◆ WHAT THE EXERCISE ASKS
Pull out every line of the listing below word for word, omitting the pictures.

----

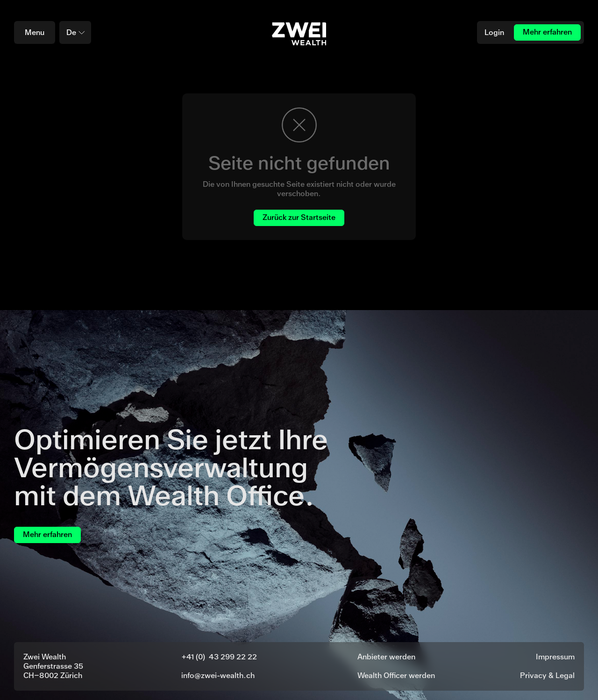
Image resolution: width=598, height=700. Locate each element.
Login (494, 32)
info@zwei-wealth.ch (218, 675)
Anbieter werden (386, 657)
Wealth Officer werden (396, 675)
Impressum (555, 657)
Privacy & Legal (547, 675)
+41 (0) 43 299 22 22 (219, 657)
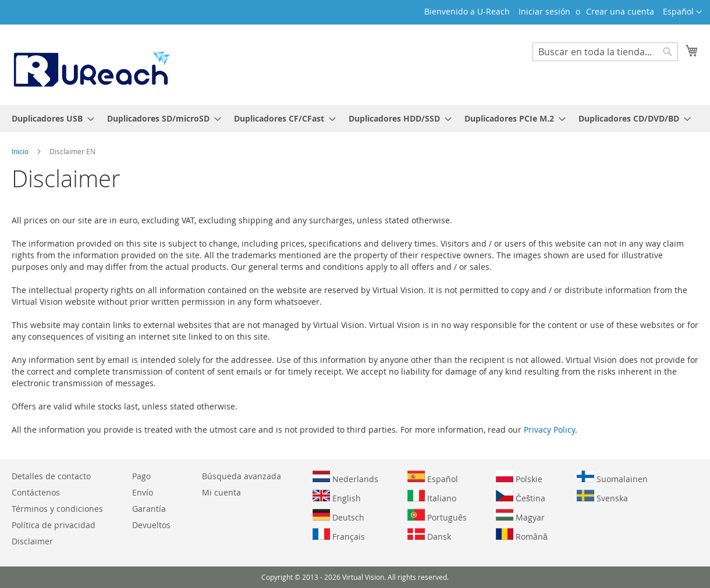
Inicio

----

◆ FINISHED ANSWER
Image resolution: width=598, height=700. Locate each element.
Login (494, 32)
info@zwei-wealth.ch (218, 675)
Anbieter werden (386, 657)
Wealth Officer werden (396, 675)
Impressum (555, 657)
Privacy & Legal (547, 675)
+41 (0) 43 299 22 22 (219, 657)
Inicio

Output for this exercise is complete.